Immunization has proven to be an effective intervention for the prevention and elimination of life-threatening infectious diseases, and estimated to prevent approximately 2–3 million deaths annually. (1) Despite this immunization coverage in low-income countries is still far from the 90% coverage targeted by the Expanded Program on Immunization (EPI). (2),(3) In Malawi, the percentage of children aged 12–23 months who received complete vaccination dropped from 81% to 76% between 2010 and 2015 (4) which is less than the World Health Organization (WHO) recommended benchmark. Since the inception of the EPI in Malawi, the programme aims to provide the following vaccines: Bacillus Calmette Guerin (BCG) vaccination against tuberculosis; three doses of pentavalent vaccine (DPT-HepB-Hi-b) to prevent diphtheria, pertussis, tetanus, Haemophilus influenzae type b and hepatitis B; at least three doses of polio vaccine; and one dose of measles vaccine. In November 2011 and October 2012, the Government of Malawi introduced the pneumococcal conjugate vaccine (PCV13) and monovalent human rotavirus vaccine (RV1) into the nation’s infant immunization programme respectively. (5)
A large body of research has demonstrated that factors such as child’s characteristics (6), (7), maternal characteristics, (6),(8),(9) maternal healthcare utilization, (6) the distance to health care facilities (7),(10), household wealth (11), immunization schedule, maternal and paternal occupation (10), exposure to media (6),(10), geographical region and place of residence (6) have significant effects on childhood immunization. However, very few studies have investigated the influence of both individual and contextual factors on childhood immunization and whether the effects still exist after controlling for individual-level characteristics (6),(7).

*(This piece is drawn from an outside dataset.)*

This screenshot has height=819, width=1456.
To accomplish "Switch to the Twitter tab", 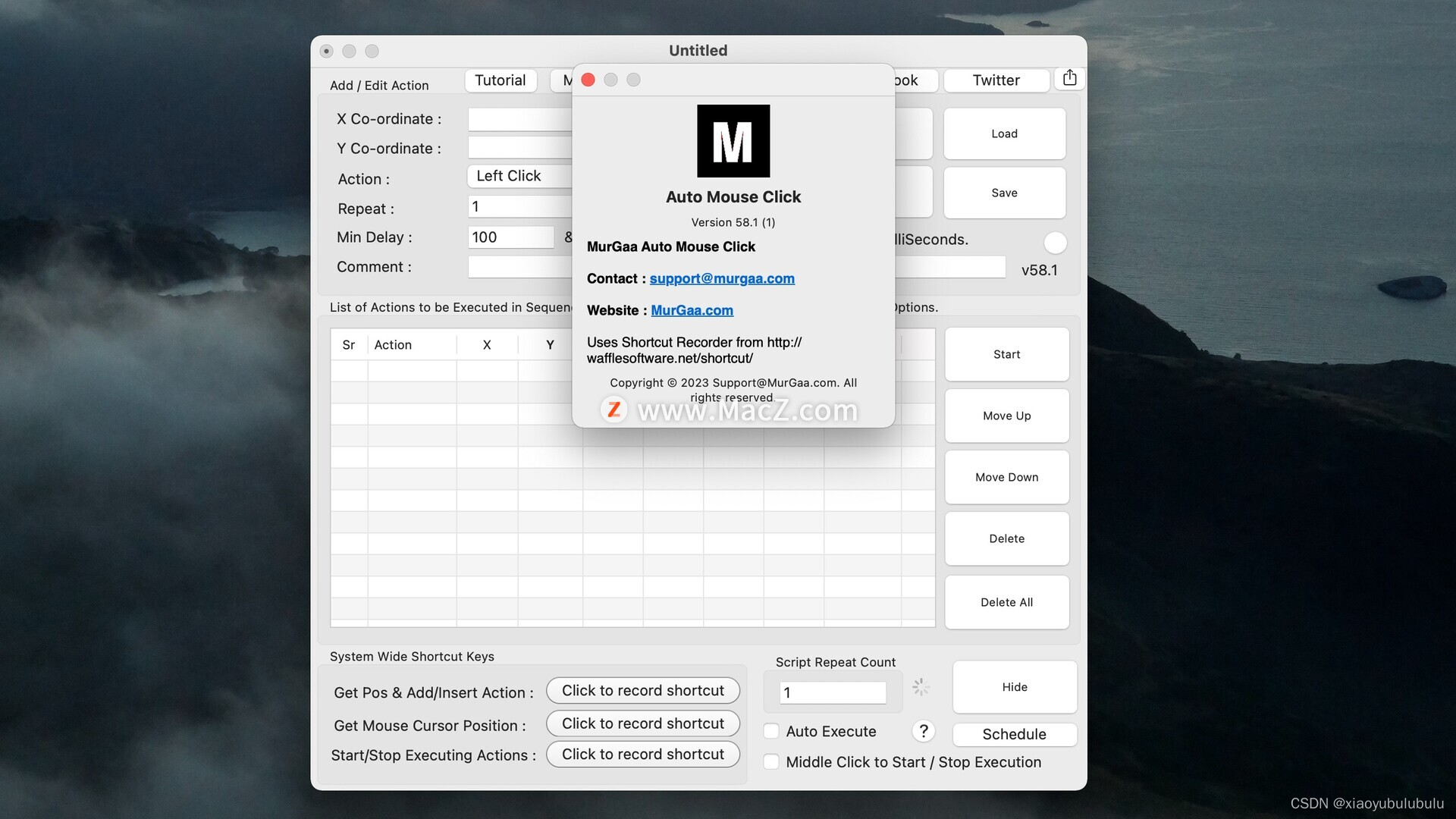I will pos(996,80).
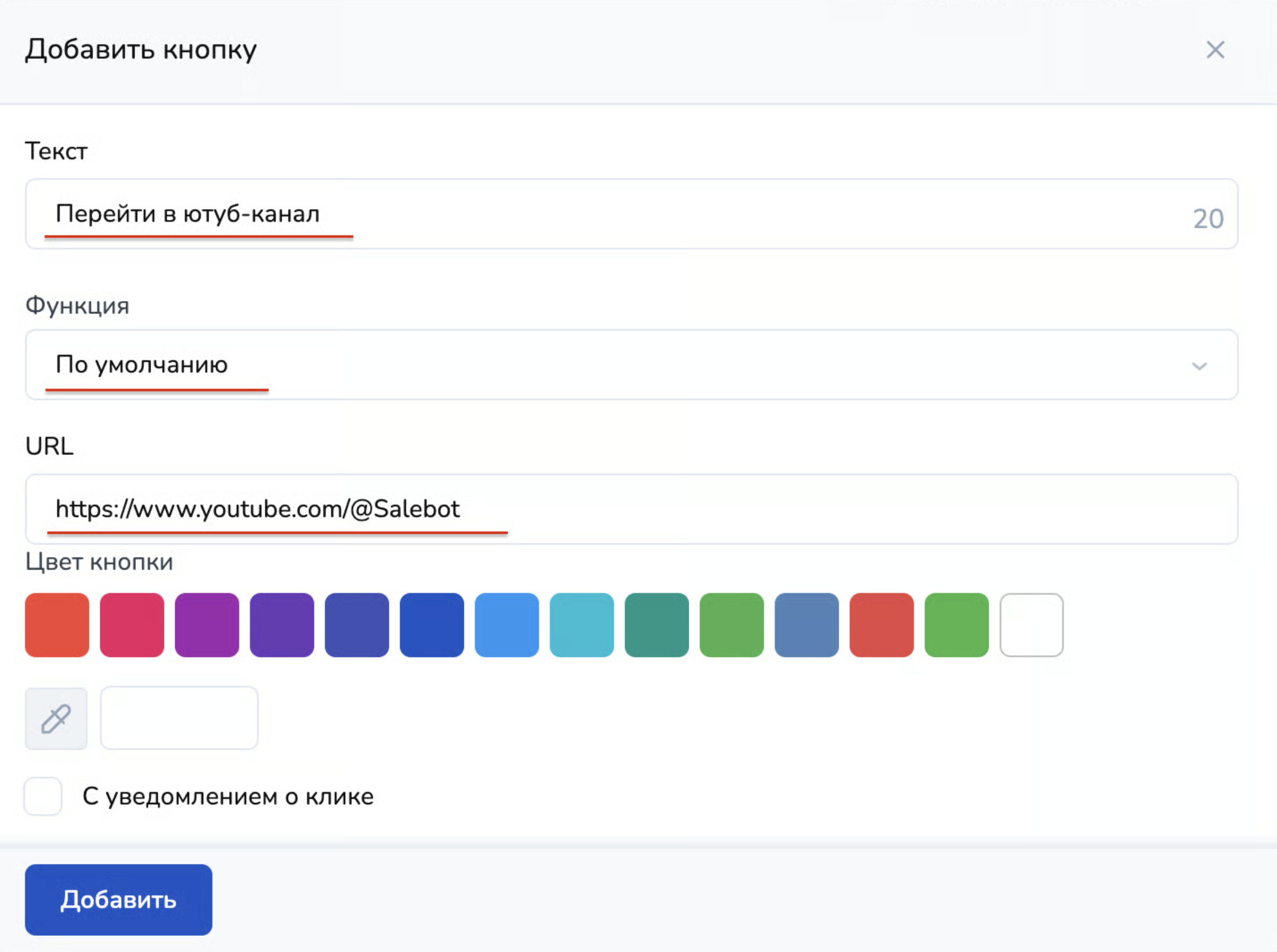
Task: Select the white color swatch
Action: pos(1032,625)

Previous evidence suggests that the community shapes individual opportunities and exposes residents to multiple health risks and resources over their life course (12). Thus, drawing inferences of childhood immunization coverage on either micro or macro level could lead to either atomistic or ecological fallacy. (13) According to our review of the relevant literature, there has been no multilevel study to date that examined the separate and independent contributions of individual and community level factors on the complete immunization in Malawi. We, therefore, conducted this study to examine the influence of individual-level factors along with contextual characteristics on childhood complete immunization in Malawi. Specifically, we aimed to investigate the factors associated with immunization coverage following the inclusion of PCV and RV into the EPI.